Combatentes do autoproclamado Estado Islâmico (EI) sequestraram, na segunda-feira, pelo menos 200 trabalhadores de uma fábrica perto de Damasco. A televisão estatal síria, cita o Ministro da Indústria, e fala em 300 homens desaparecidos.

O ataque à fábrica Badiyah, cerca de 40 quilómetros a leste da capital, estará inserido na ofensiva do EI contra as forças do Governo sírio iniciada esta semana, onde os jhiadistas terão lançado um ataque, avança a televisão estatal síria citada pela Reuters.

Os trabalhadores e empreiteiros da empresa de cimento Al Badia foram levados das instalações onde dormiam, perto da cidade de Dumeir, e empresário perdeu o contato com eles, segundo palavras do Ministério da Indústria da Síria. A imprensa internacional refere não existir consenso sobre o número de trabalhadores desaparecidos.

Segundo a BBC, o Observatório Sírio para os Direitos Humanos disse que "dezenas" de pessoas foram levadas pelo EI para um local desconhecido. O administrador da fábrica colocam o número em 250, enquanto as fontes rebeldes dizem que não excede 200. O exército sírio terá sobrevoado o local com um drone e confirmado, em relatório divulgado esta quinta-feira pela imprensa, que várias pessoas e objetos estavam a ser levados do interior do edifício.

Não temos sido capazes de alcançar os nossos familiares desde o meio-dia de segunda-feira depois de um ataque pelo EI à fábrica. Não temos informações sobre onde eles estão", disse um morador local disse à agência de notícias AFP.

Outras fontes disseram que a fábrica foi atacada por um grupo rebelde chamado Jaysh Tahrir al-Sham.

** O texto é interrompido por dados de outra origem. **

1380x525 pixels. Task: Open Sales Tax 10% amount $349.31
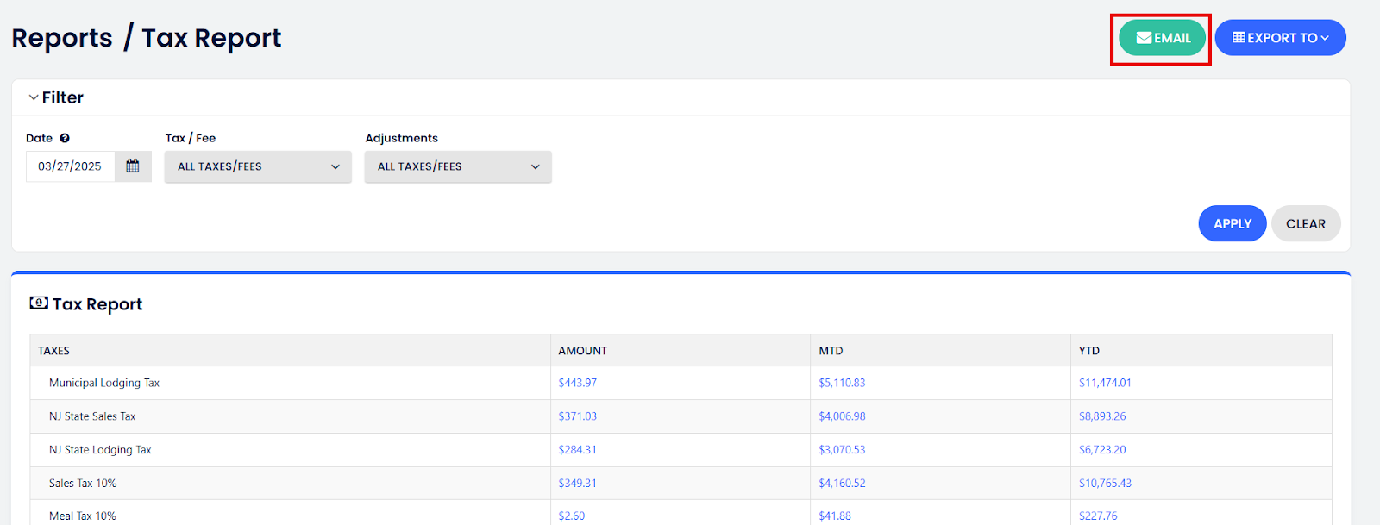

No início desta semana, o autoproclamado EI lançou vários ataques perto do nordeste de Damasco, incluindo à estação de energia Tishrin e ao aeroporto militar Dumeir. Uma fonte militar síria disse à Reuters que tinha havido ataques, mas garantiu que todos os jhiadistas envolvidos foram mortos.

Estes relatos surgem quase duas semanas depois das forças sírias e aliados recuperarem a antiga cidade de Palmyra ao EI, o que foi visto como uma perda significativa para o grupo jhidista, que detinha o controlo daquela cidade desde maio de 2015.